» What you will do
The reply should contain every entry exactly as given, with no pictures in it.

» Data in this exercise

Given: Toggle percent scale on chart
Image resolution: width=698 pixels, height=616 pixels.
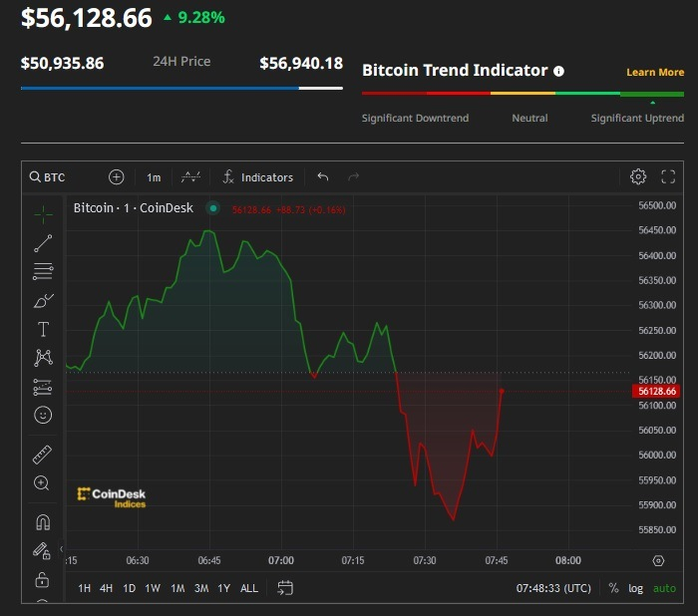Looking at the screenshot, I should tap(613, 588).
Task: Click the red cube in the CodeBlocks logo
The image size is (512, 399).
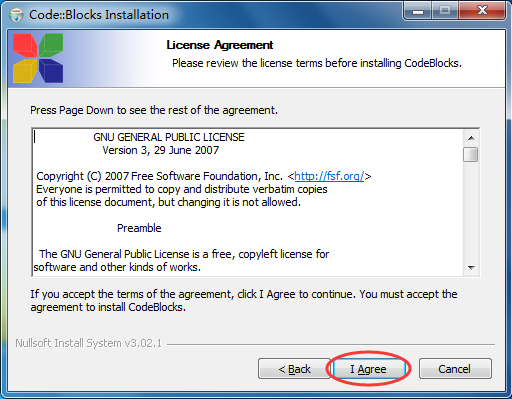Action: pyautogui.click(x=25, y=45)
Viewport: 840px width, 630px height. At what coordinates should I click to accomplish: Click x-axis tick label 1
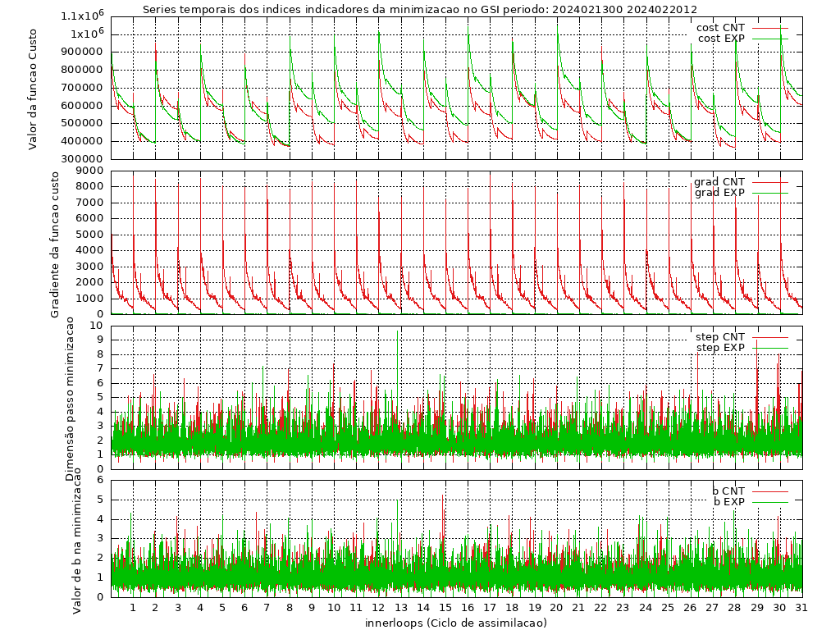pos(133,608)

» Response box
Given: Toggle percent scale on chart
Image resolution: width=698 pixels, height=616 pixels.
Looking at the screenshot, I should tap(613, 588).
Task: Click the red cube in the CodeBlocks logo
The image size is (512, 399).
Action: pyautogui.click(x=25, y=45)
Viewport: 840px width, 630px height. At what coordinates should I click to accomplish: Click x-axis tick label 1
pos(133,608)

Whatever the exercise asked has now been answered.